[Collected data]
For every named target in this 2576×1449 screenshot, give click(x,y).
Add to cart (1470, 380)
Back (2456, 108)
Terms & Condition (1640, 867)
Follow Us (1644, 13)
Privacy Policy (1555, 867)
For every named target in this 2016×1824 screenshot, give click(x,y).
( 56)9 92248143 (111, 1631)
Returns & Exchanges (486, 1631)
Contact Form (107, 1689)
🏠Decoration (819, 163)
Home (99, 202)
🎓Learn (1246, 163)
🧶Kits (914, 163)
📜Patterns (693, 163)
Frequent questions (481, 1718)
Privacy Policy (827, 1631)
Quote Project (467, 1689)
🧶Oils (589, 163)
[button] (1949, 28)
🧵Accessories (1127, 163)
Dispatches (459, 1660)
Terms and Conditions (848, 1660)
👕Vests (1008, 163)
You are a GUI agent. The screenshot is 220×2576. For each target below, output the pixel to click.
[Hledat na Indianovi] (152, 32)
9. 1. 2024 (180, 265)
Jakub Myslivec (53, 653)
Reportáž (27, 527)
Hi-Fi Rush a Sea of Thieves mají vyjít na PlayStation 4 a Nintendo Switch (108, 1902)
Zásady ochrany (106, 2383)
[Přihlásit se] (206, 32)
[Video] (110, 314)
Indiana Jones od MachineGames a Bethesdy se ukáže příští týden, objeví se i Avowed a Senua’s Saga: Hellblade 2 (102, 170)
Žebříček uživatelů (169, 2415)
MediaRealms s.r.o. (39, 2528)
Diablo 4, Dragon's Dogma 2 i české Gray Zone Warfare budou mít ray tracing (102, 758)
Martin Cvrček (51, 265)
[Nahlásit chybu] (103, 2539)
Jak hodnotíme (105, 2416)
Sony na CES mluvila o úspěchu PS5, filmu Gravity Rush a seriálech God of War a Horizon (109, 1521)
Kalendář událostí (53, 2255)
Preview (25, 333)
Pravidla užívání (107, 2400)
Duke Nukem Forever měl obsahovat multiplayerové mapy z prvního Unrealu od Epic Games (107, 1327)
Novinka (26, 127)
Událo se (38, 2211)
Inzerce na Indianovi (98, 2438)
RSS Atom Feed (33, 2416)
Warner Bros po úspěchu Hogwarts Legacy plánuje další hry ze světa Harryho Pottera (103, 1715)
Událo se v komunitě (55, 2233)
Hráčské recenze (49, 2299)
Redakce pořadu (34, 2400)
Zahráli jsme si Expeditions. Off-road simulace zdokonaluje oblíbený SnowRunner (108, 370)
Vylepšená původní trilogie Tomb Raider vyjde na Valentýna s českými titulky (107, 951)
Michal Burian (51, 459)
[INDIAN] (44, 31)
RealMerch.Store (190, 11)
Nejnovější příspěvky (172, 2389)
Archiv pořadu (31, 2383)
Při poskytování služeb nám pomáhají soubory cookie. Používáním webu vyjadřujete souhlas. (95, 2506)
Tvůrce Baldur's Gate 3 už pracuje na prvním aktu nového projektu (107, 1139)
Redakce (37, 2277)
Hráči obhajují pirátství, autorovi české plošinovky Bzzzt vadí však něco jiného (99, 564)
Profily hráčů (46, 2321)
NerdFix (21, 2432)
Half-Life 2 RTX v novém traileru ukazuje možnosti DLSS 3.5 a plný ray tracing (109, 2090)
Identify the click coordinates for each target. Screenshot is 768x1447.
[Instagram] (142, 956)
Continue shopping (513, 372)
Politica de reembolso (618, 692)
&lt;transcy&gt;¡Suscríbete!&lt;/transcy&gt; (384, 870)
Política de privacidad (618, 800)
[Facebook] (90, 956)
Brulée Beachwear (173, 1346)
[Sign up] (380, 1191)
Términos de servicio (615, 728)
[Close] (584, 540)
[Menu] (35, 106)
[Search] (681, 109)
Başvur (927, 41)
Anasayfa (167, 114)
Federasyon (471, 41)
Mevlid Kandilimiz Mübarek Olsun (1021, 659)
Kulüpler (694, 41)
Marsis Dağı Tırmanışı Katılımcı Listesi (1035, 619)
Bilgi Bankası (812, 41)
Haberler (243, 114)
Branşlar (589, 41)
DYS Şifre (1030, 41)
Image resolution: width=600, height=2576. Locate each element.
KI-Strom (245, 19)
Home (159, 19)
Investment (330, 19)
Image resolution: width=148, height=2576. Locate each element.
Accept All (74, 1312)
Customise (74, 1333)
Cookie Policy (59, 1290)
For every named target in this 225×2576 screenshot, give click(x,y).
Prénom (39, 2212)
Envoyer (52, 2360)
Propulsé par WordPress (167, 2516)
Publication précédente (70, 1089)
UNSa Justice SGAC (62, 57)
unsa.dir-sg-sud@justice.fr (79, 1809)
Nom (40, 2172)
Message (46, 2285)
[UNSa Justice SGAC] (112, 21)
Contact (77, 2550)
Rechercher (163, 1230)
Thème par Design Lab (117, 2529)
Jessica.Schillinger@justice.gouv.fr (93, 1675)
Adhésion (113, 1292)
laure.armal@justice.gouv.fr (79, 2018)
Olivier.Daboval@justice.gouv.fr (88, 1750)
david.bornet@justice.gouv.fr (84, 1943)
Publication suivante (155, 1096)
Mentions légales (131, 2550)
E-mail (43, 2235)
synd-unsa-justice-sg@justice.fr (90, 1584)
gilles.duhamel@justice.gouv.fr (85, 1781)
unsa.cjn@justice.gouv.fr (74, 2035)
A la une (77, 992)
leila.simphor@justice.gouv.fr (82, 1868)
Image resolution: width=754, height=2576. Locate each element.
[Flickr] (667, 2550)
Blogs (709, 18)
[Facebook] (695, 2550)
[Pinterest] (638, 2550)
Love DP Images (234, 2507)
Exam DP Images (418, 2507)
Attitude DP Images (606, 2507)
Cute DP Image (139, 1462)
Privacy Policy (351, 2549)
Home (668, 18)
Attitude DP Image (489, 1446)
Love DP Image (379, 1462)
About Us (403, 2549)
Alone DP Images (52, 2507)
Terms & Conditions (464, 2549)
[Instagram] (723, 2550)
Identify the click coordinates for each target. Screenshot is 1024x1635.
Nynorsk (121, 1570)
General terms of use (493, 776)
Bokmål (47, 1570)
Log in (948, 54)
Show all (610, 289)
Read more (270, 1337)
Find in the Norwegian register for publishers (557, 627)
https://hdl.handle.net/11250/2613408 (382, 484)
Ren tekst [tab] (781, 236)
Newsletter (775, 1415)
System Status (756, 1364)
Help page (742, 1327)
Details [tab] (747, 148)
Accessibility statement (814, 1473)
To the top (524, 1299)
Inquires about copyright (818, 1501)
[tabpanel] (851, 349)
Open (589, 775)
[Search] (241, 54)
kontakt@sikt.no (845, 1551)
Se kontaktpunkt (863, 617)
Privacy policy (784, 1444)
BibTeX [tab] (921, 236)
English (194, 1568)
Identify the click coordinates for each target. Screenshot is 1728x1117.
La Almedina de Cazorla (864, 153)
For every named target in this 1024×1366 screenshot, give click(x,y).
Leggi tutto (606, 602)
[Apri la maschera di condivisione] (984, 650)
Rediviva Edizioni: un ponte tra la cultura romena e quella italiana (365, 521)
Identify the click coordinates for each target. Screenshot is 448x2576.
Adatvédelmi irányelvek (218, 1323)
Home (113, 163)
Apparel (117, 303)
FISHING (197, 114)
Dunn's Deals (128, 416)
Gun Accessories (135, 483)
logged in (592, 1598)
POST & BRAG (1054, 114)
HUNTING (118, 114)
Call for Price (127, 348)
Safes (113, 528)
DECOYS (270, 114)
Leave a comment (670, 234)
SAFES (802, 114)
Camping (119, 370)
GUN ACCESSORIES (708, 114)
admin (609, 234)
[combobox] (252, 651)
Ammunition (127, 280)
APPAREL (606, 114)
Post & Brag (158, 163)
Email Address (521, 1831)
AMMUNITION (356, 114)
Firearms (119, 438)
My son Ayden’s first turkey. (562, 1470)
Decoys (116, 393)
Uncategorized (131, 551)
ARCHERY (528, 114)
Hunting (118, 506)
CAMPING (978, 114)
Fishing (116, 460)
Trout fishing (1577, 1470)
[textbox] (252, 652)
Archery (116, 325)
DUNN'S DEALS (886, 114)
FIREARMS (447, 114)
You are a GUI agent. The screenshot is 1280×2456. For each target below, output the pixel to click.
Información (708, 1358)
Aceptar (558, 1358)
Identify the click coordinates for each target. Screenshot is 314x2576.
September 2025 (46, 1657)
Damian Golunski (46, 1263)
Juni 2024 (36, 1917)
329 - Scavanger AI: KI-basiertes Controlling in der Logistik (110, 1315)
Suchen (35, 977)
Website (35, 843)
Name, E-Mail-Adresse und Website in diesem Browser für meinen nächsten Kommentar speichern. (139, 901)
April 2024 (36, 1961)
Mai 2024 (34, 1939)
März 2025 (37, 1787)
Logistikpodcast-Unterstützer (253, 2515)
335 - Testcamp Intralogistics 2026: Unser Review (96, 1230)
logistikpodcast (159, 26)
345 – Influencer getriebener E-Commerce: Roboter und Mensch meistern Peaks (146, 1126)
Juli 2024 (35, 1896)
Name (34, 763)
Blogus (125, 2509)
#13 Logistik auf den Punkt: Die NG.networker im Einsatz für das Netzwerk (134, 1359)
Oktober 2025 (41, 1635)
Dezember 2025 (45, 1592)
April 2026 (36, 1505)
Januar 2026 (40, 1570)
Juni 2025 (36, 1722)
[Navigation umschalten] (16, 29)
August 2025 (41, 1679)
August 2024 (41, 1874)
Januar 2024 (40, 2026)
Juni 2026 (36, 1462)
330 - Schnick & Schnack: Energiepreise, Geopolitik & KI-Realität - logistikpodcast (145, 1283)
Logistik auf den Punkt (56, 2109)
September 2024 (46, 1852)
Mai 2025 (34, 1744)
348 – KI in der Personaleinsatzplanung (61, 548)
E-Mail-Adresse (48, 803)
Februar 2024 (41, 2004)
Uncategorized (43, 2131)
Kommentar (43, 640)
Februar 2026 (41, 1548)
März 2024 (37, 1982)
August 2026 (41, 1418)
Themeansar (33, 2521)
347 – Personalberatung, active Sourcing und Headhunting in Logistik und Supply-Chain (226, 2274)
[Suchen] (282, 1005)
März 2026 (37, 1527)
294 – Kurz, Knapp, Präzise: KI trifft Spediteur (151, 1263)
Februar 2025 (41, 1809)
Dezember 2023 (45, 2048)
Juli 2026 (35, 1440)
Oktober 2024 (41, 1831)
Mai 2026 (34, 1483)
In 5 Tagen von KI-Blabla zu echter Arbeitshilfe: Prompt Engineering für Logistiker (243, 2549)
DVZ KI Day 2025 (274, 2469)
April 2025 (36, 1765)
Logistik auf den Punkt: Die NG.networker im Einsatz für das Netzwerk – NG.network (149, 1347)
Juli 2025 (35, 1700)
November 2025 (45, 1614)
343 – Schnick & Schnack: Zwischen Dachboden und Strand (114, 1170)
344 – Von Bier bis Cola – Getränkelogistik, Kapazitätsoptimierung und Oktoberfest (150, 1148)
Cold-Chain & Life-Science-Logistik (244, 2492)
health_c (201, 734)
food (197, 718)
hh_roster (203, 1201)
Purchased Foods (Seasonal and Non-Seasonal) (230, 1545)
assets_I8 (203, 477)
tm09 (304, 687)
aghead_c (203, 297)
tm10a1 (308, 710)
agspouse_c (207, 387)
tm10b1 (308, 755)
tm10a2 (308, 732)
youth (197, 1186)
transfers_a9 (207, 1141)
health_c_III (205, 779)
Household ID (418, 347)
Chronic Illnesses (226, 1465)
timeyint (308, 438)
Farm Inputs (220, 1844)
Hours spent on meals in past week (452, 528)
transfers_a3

Instructions for the task.
What you return should be the lines from the beginning of the records through the one that contains "[Přihlásit se] (206, 32)", repeated exactly and with no additions.

Result.
For every named target in this 2576×1449 screenshot, give click(x,y).
Add to cart (1470, 380)
Back (2456, 108)
Terms & Condition (1640, 867)
Follow Us (1644, 13)
Privacy Policy (1555, 867)
For every named target in this 2016×1824 screenshot, give click(x,y).
( 56)9 92248143 (111, 1631)
Returns & Exchanges (486, 1631)
Contact Form (107, 1689)
🏠Decoration (819, 163)
Home (99, 202)
🎓Learn (1246, 163)
🧶Kits (914, 163)
📜Patterns (693, 163)
Frequent questions (481, 1718)
Privacy Policy (827, 1631)
Quote Project (467, 1689)
🧶Oils (589, 163)
[button] (1949, 28)
🧵Accessories (1127, 163)
Dispatches (459, 1660)
Terms and Conditions (848, 1660)
👕Vests (1008, 163)
You are a GUI agent. The screenshot is 220×2576. For each target below, output the pixel to click.
[Hledat na Indianovi] (152, 32)
9. 1. 2024 (180, 265)
Jakub Myslivec (53, 653)
Reportáž (27, 527)
Hi-Fi Rush a Sea of Thieves mají vyjít na PlayStation 4 a Nintendo Switch (108, 1902)
Zásady ochrany (106, 2383)
[Přihlásit se] (206, 32)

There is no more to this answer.